Your code works fine for me after adding the missing pieces:

class Network(nn.Module):
    def __init__(self, input_size=40, hidden_size=10, num_layers=1, batch_first=True):
        super(Network, self).__init__()
        self.hidden_size = hidden_size
        # our LSTM model
        self.LSTM = nn.LSTM(input_size=input_size, hidden_size=hidden_size, num_layers=num_layers, batch_first=batch_first)
        # final fully connected layers
        self.fc1 = nn.Linear(10, 5)
        self.fc2 = nn.Linear(5, 1)
    
    def forward(self, x):
        h0 = torch.zeros(1, x.size(0), self.hidden_size)
        c0 = torch.zeros(1, x.size(0), self.hidden_size)
        output, hidden = self.LSTM(x, (h0.detach(), c0.detach()))
        x = F.relu(self.fc1(output[:,-1,:].view(x.size(0), -1)))
        x = torch.sigmoid(self.fc2(x))
        return x, hidden


model = Network()
N = 160
x = torch.randn(N, 20, 40)
dataset = TensorDataset(x, torch.randint(0, 2, (N, 1)))
train_loader = DataLoader(dataset, batch_size=8)

criterion = nn.BCELoss()
optimizer = torch.optim.Adam(model.parameters(), lr=1e-3)

for epoch in range(100):
    for i, data in enumerate(train_loader, 0):
        inputs, labels = data
    
        outputs, hidden = model(inputs)
        loss = criterion(outputs, labels.float())
    
        optimizer.zero_grad()
        loss.backward()
        optimizer.step()
    print("epoch {}, loss: {}".format(epoch, loss.item()))

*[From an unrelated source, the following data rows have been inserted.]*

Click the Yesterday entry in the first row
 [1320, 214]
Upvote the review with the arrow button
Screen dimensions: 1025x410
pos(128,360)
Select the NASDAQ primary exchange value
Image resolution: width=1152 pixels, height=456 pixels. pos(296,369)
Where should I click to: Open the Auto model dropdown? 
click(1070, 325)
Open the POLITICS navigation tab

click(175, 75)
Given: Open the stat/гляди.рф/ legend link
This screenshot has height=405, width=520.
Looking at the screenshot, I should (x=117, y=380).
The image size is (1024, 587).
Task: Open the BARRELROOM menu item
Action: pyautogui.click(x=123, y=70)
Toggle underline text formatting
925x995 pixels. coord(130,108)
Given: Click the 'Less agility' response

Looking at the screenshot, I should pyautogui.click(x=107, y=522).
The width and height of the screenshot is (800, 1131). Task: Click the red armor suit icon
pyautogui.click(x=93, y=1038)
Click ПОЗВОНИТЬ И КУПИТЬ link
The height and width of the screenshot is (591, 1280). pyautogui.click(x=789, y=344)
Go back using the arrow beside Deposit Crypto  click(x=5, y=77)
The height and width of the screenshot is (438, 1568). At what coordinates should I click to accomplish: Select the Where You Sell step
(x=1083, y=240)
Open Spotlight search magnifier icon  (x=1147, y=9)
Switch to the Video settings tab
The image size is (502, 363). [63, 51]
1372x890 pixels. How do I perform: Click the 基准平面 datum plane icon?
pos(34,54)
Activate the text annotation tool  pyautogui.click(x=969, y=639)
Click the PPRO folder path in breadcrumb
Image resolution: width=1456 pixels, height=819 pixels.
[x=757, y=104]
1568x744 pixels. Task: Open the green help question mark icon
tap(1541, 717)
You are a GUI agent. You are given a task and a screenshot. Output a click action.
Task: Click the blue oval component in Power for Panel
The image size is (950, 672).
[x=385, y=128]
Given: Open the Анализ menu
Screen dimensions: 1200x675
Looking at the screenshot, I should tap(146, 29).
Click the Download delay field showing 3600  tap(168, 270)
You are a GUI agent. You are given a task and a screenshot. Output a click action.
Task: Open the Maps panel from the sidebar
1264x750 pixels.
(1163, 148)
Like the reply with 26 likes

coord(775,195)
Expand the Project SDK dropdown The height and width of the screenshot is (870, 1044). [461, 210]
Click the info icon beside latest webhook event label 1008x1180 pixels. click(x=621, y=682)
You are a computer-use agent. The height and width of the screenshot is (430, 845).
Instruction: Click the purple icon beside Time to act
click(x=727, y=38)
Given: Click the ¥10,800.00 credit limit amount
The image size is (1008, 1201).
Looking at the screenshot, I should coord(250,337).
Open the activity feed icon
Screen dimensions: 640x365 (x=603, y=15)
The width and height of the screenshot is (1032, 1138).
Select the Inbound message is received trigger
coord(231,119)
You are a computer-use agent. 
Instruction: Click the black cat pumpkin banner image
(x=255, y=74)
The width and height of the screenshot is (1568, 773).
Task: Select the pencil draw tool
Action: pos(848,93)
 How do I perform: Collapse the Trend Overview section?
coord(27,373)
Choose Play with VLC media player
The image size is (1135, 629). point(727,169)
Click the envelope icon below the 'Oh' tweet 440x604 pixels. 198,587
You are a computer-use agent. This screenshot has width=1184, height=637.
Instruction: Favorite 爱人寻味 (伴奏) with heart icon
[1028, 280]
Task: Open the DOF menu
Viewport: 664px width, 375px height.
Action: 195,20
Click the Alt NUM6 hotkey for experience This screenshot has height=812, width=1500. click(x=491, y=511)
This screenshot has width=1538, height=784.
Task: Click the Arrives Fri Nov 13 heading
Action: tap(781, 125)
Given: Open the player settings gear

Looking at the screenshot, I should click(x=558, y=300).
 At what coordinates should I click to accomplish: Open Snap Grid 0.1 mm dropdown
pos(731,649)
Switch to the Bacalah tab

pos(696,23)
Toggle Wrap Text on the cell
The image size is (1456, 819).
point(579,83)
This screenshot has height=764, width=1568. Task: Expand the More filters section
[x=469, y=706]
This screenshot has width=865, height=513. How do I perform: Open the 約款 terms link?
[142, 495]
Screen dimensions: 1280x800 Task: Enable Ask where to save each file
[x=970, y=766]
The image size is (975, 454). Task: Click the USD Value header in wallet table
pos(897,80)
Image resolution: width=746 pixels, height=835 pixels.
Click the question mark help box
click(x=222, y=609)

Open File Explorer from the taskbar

print('Finished Training')

# epoch 0, loss: 0.708498477935791
# epoch 1, loss: 0.7076647877693176
# epoch 2, loss: 0.7070136070251465
# ...
# epoch 97, loss: 0.0009400603594258428
# epoch 98, loss: 0.0009146835654973984
# epoch 99, loss: 0.000890372262801975
# Finished Training

Thank you for the quick reply. The model was actually fine, as you noted. The issue originated from the nature and type of my data, becaue I had tried to write non-torch data to torch tensors. Running your code and getting no error convinced me it’s not the model’s or training’s fault. Thanks again!